A churrascaria (/pt/) is a restaurant where meat is cooked in churrasco style, which translates roughly from the Portuguese word for "barbecue".

Churrascaria cuisine is typically (but not always) served rodízio style, where roving waiters serve the barbecued meats from large skewers directly onto the seated diners' plates.

==Terminology==
Related terminology comes from the Portuguese language. A churrasqueiro is somebody who cooks churrasco style food in a churrascaria restaurant or at home. A churrasqueira is a barbecue grill used for this style of cooking.

==History==
Distinctly a South American style rotisserie, it owes its origins to the fireside roasts of the gaúchos of southern Brazil, Argentina, and Uruguay, traditionally from the Pampa region, centuries ago.

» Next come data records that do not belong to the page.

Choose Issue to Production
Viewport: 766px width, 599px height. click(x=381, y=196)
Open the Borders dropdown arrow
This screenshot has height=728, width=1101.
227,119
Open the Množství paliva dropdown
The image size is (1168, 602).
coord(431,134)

==Contemporary churrascarias==
In modern restaurants rodízio service is typically offered. Garçons (waiters) sometimes dressed as gaúchos come to the table with knives and a skewer, on which are speared various kinds of meat, be it beef, pork, filet mignon, lamb, chicken, duck, ham (with pineapple), sausage, fish, or any other sort of local cut of meat. A common cut of beef top sirloin cap is known as picanha. In addition to the table service, a self-service buffet of salad, bread, rice, and farofa is offered.

===Brazil===
In most parts of Brazil, the churrasco is roasted over charcoal. In the south of Brazil, however, mostly close to the borders of Argentina and Uruguay, embers of wood are also used.

===Portugal===
Throughout Portugal there are various churrasqueira grills located in towns, cities, and also by the roadside on national highways. While churrasqueira restaurants offer the typical fare of barbecued frango (chicken), beef or pork, they may also offer rotisserie chicken and a variety of other culinary dishes.

===United States===

A churrascaria outlet in Los Angeles, California

Churrascaria cuisine combined with rodízio-style service has become more popular in the US, expanding to a number of cities.